A total of 27,217 counts of sequencing technologies were listed for the 25,344 long viral GenBank entries in 2017, as some sequences were generated using two or more sequencing technologies. NGS technologies were listed in 53.8% (14,653/27,217) of entries, versus 46.2% of entries (12,564/27,217) for Sanger. Illumina was identified as the most dominant NGS technology, accounting for 12,615/14,653 entries (86.1%) [Figure 1g and Supplement Table S2].
Multiple sequencing technologies may be used to generate viral sequence for one entry. The most common combination observed was 454 and Sanger (18,002 entries), likely due to the early emergence of the 454 technology compared to other NGS platforms [Figure 1c and Supplement Table S3]. This is followed by Illumina and Sanger (3,475), Illumina and 454 (3,299), Illumina and Ion Torrent (2,600), and Illumina and PacBio (997). Interestingly, more recently released longer-read platforms like PacBio and Oxford Nanopore tended to be paired with Illumina more frequently compared to traditional Sanger sequencing. A small number of studies even combined three or four different sequencing technologies (530 and 6 entries, respectively) [Supplement Table S4]. Some users employed a combined approach to circumvent the inherent flaws of one sequencing platform, particularly for genome finishing.44 For example, after NGS has been used to generate the majority of a RNA virus genome, RACE (Rapid amplification of cDNA ends) is typically performed with Sanger to obtain the 5’ or 3’ termini.45, 46
De novo assembly plays a major role in analyzing long viral sequences
We analyzed the assembly methods used for GenBank entries of long sequences (≥2000 nt) from 2012 to 2017 when NGS usage become relevant [Figure 1h & i and Supplement Table S5]. The number of programs used to assemble viral sequences has steadily increased over time (a >2-fold increase from 2012-2017). With new sequencing technologies emerging and computational power continually improving, the development of new and better assembly programs always follows suite.
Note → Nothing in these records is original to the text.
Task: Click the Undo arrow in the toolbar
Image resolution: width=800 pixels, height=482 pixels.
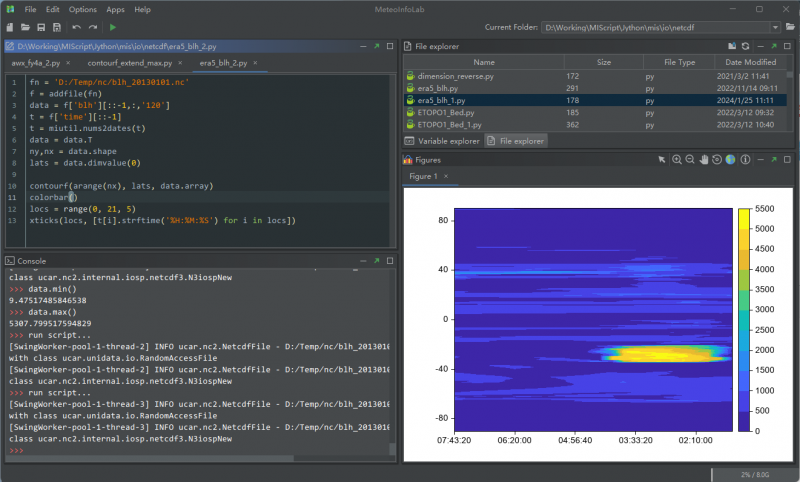Action: coord(77,27)
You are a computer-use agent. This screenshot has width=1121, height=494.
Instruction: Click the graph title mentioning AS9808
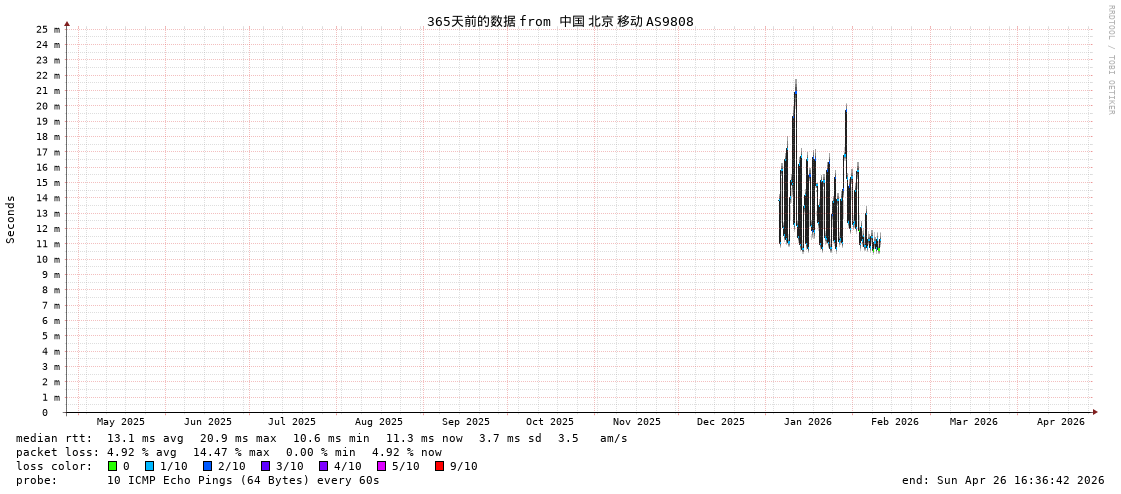pyautogui.click(x=560, y=21)
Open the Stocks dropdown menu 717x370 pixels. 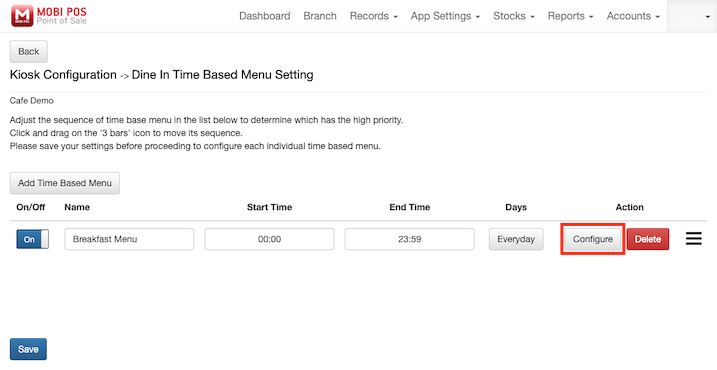click(514, 16)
The use of specifically-designed de novo assembly programs (ABySS, BWA, Canu, Cap3, IDBA, MIRA, Newbler, SOAPdenovo, SPAdes, Trinity, and Velvet) has increased from less than 1% of viral sequence entries in 2012, to 20% of all viral sequence entries in 2017. A similar increase was observed for reference-mapping software (i.e., Bowtie and Bowtie2), from 0.03% in 2012 to 6.5% in 2017. Multifunctional programs that offer both assembly options, including CLC Genomics Workbench (CLC), DNA Baser, DNASTAR, Geneious, and Sequencher, were by far the most popular option for the years 2013-2017. However, since these commercial software packages can perform both de novo and reference-mapping assembly, the exact sequence assembly strategy used for these records is unknown, and thus the contributions of both de novo assembly and reference recruitment are likely underestimated.
Acknowledgements
We thank Dr. Steve Oberste for thoughtful suggestions on this work.